* Work request *
Print every one of the rows below word for word, but leave out the pictures.

* Saved data *
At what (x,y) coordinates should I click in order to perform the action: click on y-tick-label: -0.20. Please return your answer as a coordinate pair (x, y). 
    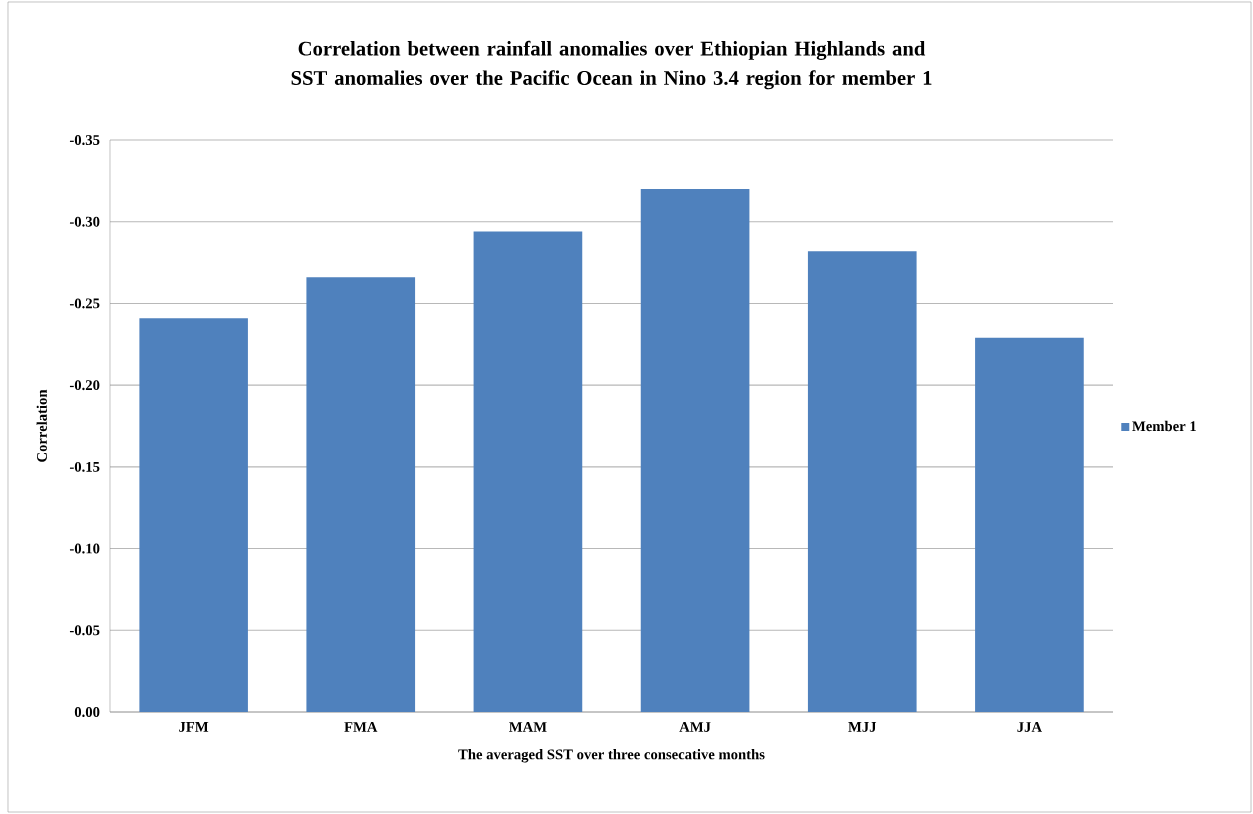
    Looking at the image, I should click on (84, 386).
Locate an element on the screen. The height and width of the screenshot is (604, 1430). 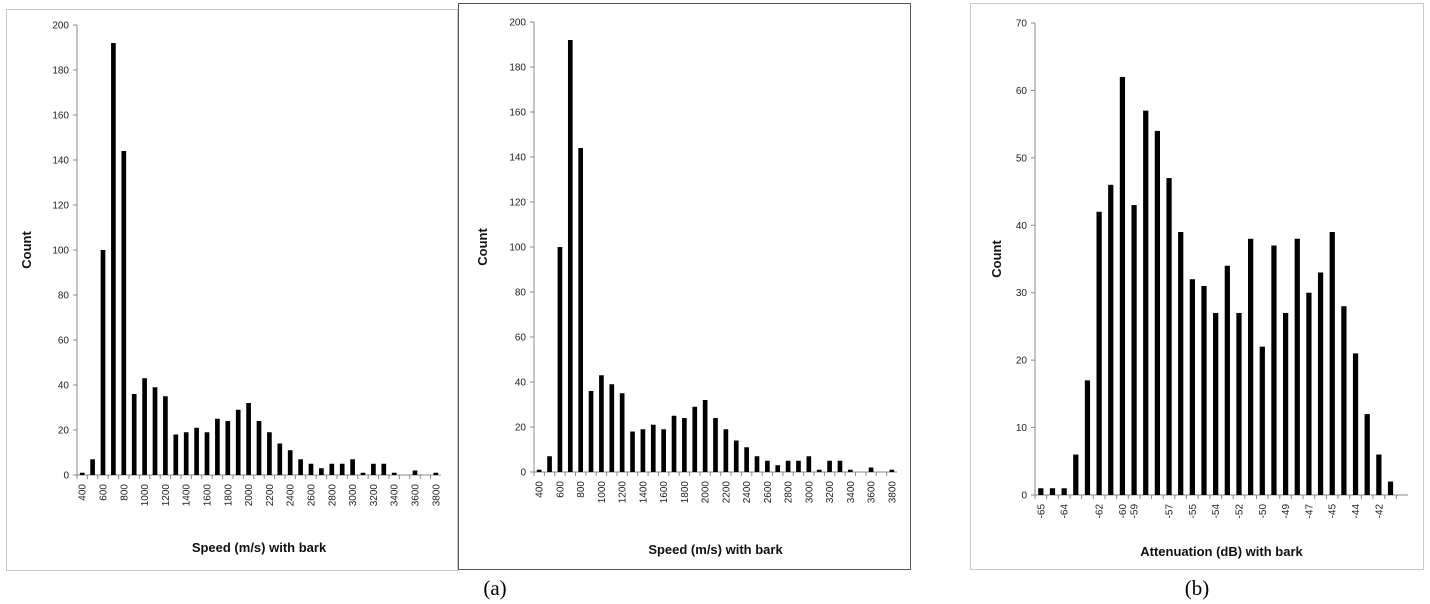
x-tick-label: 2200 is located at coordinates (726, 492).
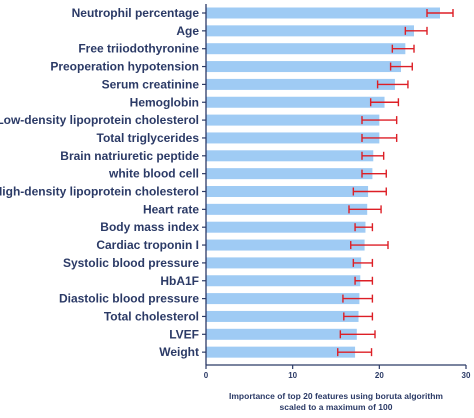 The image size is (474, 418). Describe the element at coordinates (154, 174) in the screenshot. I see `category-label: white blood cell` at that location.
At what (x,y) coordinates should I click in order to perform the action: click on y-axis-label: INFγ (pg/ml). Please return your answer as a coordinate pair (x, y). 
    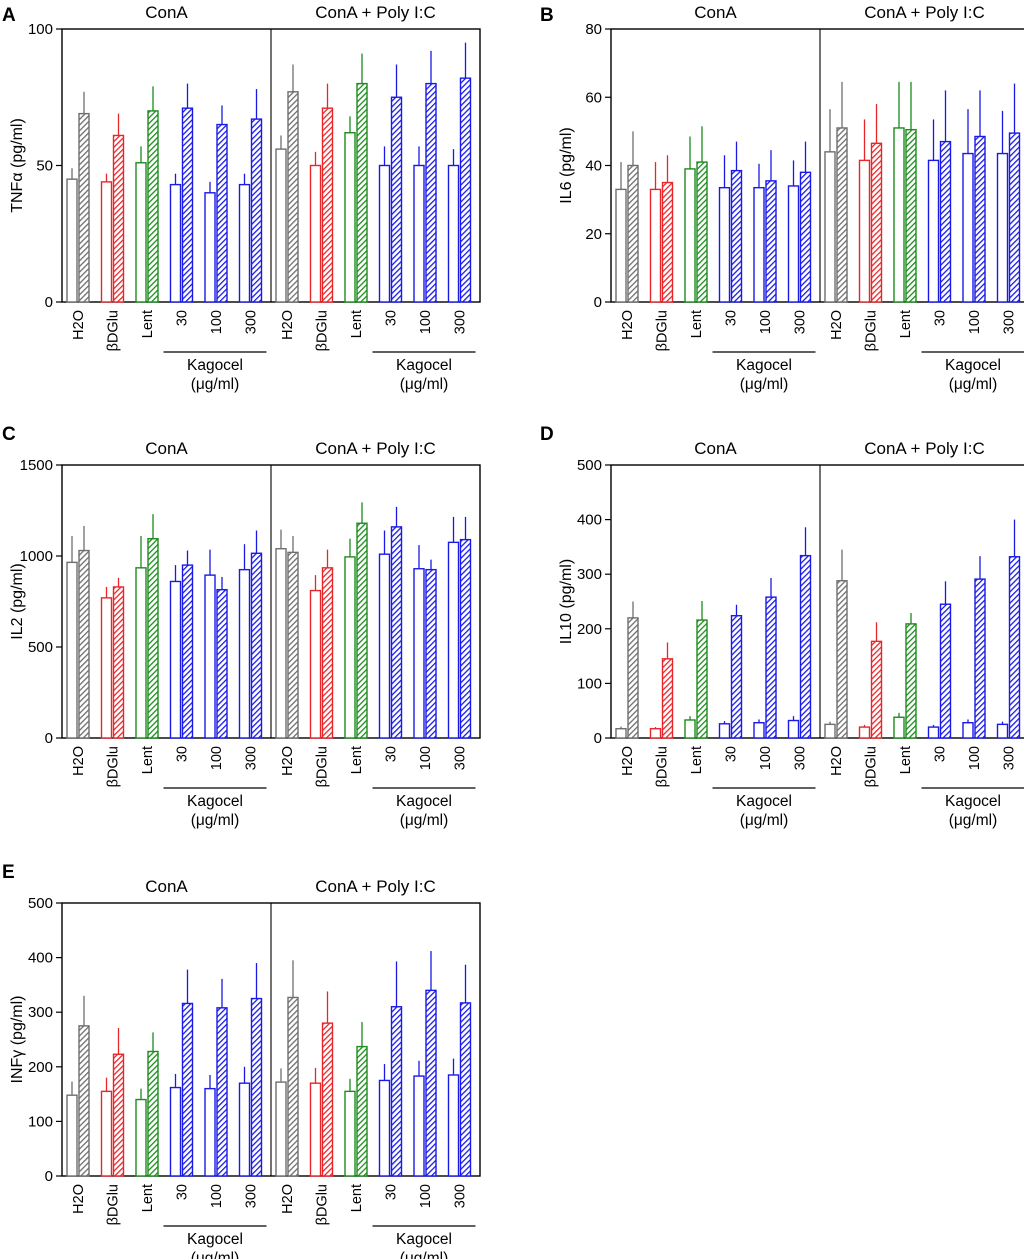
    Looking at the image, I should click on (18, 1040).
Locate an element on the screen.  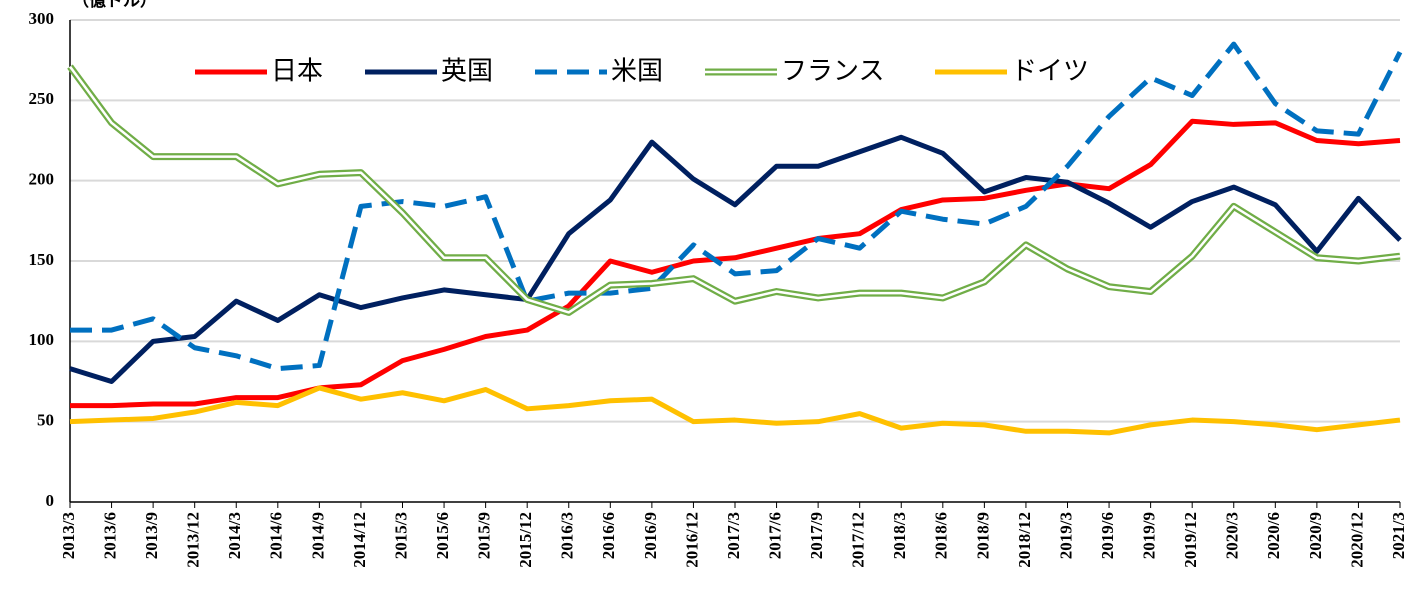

* Solution *
At what (x,y) coordinates should I click in order to perform the action: click on y-tick-label: -0.20. Please return your answer as a coordinate pair (x, y). 
    Looking at the image, I should click on (84, 386).
Locate an element on the screen. The height and width of the screenshot is (604, 1430). 
x-tick-label: 2200 is located at coordinates (726, 492).
 The image size is (474, 418). Describe the element at coordinates (154, 174) in the screenshot. I see `category-label: white blood cell` at that location.
At what (x,y) coordinates should I click in order to perform the action: click on y-axis-label: INFγ (pg/ml). Please return your answer as a coordinate pair (x, y). 
    Looking at the image, I should click on (18, 1040).
Locate an element on the screen.  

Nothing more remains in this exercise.